DESCRIPTION OF THE TASK: What you return should be every record, retyped without a single change.

INPUT MATERIAL:
********************

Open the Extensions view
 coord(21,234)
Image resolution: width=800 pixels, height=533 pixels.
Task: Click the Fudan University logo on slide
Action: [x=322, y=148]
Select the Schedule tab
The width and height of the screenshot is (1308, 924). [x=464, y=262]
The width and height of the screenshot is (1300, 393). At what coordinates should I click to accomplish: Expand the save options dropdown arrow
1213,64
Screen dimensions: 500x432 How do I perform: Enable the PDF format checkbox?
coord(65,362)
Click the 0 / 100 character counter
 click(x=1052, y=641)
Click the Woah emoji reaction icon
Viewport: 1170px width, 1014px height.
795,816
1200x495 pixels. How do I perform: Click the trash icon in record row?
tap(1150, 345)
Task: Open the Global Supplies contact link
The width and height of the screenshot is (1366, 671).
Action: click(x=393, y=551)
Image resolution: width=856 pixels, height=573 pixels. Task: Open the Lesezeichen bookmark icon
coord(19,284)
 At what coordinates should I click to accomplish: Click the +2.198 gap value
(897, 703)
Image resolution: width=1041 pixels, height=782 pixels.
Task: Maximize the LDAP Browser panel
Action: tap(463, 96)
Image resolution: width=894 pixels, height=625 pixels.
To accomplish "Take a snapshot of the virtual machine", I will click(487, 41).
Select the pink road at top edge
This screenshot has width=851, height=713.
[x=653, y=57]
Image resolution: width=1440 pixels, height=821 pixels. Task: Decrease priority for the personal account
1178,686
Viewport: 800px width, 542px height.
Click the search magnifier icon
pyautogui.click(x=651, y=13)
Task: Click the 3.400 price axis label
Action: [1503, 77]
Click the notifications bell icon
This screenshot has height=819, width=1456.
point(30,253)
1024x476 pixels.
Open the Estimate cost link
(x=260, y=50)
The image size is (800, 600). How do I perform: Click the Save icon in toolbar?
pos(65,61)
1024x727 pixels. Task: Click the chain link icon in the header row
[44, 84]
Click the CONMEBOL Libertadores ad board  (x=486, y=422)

********************

RESPONSE TO THIS EXERCISE:
Open the Extensions view
 coord(21,234)
Image resolution: width=800 pixels, height=533 pixels.
Task: Click the Fudan University logo on slide
Action: [x=322, y=148]
Select the Schedule tab
The width and height of the screenshot is (1308, 924). [x=464, y=262]
The width and height of the screenshot is (1300, 393). At what coordinates should I click to accomplish: Expand the save options dropdown arrow
1213,64
Screen dimensions: 500x432 How do I perform: Enable the PDF format checkbox?
coord(65,362)
Click the 0 / 100 character counter
 click(x=1052, y=641)
Click the Woah emoji reaction icon
Viewport: 1170px width, 1014px height.
795,816
1200x495 pixels. How do I perform: Click the trash icon in record row?
tap(1150, 345)
Task: Open the Global Supplies contact link
The width and height of the screenshot is (1366, 671).
Action: click(x=393, y=551)
Image resolution: width=856 pixels, height=573 pixels. Task: Open the Lesezeichen bookmark icon
coord(19,284)
 At what coordinates should I click to accomplish: Click the +2.198 gap value
(897, 703)
Image resolution: width=1041 pixels, height=782 pixels.
Task: Maximize the LDAP Browser panel
Action: tap(463, 96)
Image resolution: width=894 pixels, height=625 pixels.
To accomplish "Take a snapshot of the virtual machine", I will click(487, 41).
Select the pink road at top edge
This screenshot has width=851, height=713.
[x=653, y=57]
Image resolution: width=1440 pixels, height=821 pixels. Task: Decrease priority for the personal account
1178,686
Viewport: 800px width, 542px height.
Click the search magnifier icon
pyautogui.click(x=651, y=13)
Task: Click the 3.400 price axis label
Action: [1503, 77]
Click the notifications bell icon
This screenshot has height=819, width=1456.
point(30,253)
1024x476 pixels.
Open the Estimate cost link
(x=260, y=50)
The image size is (800, 600). How do I perform: Click the Save icon in toolbar?
pos(65,61)
1024x727 pixels. Task: Click the chain link icon in the header row
[44, 84]
Click the CONMEBOL Libertadores ad board  (x=486, y=422)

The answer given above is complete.